Re: dealing with a time series piece wise (with gaps)
- From: "Ashish Uthama" <first.last@xxxxxxxxxxxxx>
- Date: Wed, 18 Mar 2009 13:24:17 -0400
You do not mention the size of the text file, if its small enough to fit in memory, using LOAD and then working off the data in memory might be faster than:
Another approach would be to read the file line by line, and processing one segment at at time. However, since you will not know how much data to expect in a segment you will not be able to pre-allocate, this might slow your code.
On Tue, 17 Mar 2009 09:04:42 -0400, Yaj Bhattacharya <yajnaval@xxxxxxxxx> wrote:
Could someone help translate the following pseudocode to matlab?
You might be better off giving it a try and asking for help with any specific code you have written.
1. Read in a time series in a columnar format from an external file
(very easy, but looking to optimize the rest of the steps, load
command may or may not be inefficient here?)

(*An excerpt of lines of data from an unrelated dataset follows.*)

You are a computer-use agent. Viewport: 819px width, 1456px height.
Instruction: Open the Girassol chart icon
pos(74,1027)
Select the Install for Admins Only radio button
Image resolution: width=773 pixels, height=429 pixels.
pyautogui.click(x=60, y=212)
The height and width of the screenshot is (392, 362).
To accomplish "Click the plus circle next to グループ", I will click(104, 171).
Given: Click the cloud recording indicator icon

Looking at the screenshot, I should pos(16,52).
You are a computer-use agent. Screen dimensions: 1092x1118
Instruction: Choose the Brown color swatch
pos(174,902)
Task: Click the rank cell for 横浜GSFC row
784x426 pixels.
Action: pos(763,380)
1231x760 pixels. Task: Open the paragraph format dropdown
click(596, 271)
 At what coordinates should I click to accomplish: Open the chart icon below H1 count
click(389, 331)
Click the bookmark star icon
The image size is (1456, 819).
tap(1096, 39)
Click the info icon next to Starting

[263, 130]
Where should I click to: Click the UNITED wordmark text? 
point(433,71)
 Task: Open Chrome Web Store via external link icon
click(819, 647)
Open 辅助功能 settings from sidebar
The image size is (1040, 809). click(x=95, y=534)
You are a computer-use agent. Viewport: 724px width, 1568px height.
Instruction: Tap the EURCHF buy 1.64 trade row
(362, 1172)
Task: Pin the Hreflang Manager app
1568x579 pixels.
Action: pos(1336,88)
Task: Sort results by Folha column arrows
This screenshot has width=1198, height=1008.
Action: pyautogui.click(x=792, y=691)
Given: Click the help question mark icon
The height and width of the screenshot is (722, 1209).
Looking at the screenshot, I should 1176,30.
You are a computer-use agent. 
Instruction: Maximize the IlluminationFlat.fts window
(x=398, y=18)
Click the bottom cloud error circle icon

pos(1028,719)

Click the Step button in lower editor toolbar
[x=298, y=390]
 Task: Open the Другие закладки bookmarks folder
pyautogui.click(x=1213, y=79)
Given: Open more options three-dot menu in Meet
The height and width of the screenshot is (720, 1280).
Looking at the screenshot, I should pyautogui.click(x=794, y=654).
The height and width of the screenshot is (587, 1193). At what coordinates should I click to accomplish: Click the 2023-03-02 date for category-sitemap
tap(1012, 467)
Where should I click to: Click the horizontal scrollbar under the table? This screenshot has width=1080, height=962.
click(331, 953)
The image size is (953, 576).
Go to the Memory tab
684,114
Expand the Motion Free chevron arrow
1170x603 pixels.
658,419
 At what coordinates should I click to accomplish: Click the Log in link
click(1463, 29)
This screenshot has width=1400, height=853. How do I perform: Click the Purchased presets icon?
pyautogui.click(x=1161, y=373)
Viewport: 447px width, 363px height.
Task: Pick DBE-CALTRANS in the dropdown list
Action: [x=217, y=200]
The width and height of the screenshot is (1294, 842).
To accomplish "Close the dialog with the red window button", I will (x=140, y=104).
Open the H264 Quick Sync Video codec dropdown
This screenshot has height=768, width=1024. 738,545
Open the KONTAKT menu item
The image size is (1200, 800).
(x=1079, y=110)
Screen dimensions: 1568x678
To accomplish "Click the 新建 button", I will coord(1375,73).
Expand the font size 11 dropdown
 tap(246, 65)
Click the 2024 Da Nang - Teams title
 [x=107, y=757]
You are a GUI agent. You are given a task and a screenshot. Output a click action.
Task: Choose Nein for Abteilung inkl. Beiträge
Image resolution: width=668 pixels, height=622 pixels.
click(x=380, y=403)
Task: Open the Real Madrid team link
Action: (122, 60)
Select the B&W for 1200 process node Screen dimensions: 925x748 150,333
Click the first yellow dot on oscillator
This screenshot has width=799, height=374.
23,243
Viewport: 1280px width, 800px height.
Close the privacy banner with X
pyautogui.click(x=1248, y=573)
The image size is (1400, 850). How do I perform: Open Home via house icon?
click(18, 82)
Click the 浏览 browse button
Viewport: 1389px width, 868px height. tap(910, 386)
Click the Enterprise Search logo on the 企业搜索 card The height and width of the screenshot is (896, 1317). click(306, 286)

given data in three columns in an external file: time, value,
error
Look at TEXTSCAN, this lets you read in one line at a time.
2. Check for discontinuities in data and store in pieces:
if [time(i+1) - time(i)] > some_value, then
store this piece of triplet array (time,
value, error) and assign this piece an address (say piece_1)
continue reading until another discontinuity is
encountered
store the new piece of triplet array with
new address (piece_2) until end of file
If you just work with one segment at a time, you wouldnt have to worry about 'new addresses'. Keep reading in the next line and storing it in a buffer till you hit a discontinuity.
4. Detrend each piece deduced in step 2 by subtracting a line-of-best-
fit, taking into account the errors
Without knowing much, I would suggest looking at the function DETREND (wasnt that easy?)
5. Find the Fourier coefficients for each piece after detrend step 4.
6. Write out each piece from step 5 as separate files with meaningful
filenames based on the time of the array above, so the file written
for piece_1 would be called "time(i)_time(i+n).dat" where the time
array is a continuous array (no gaps greater than some_value deduced
in step 2).
You could use the time (assuming its a number) as a string for the file name, look at NUM2STR.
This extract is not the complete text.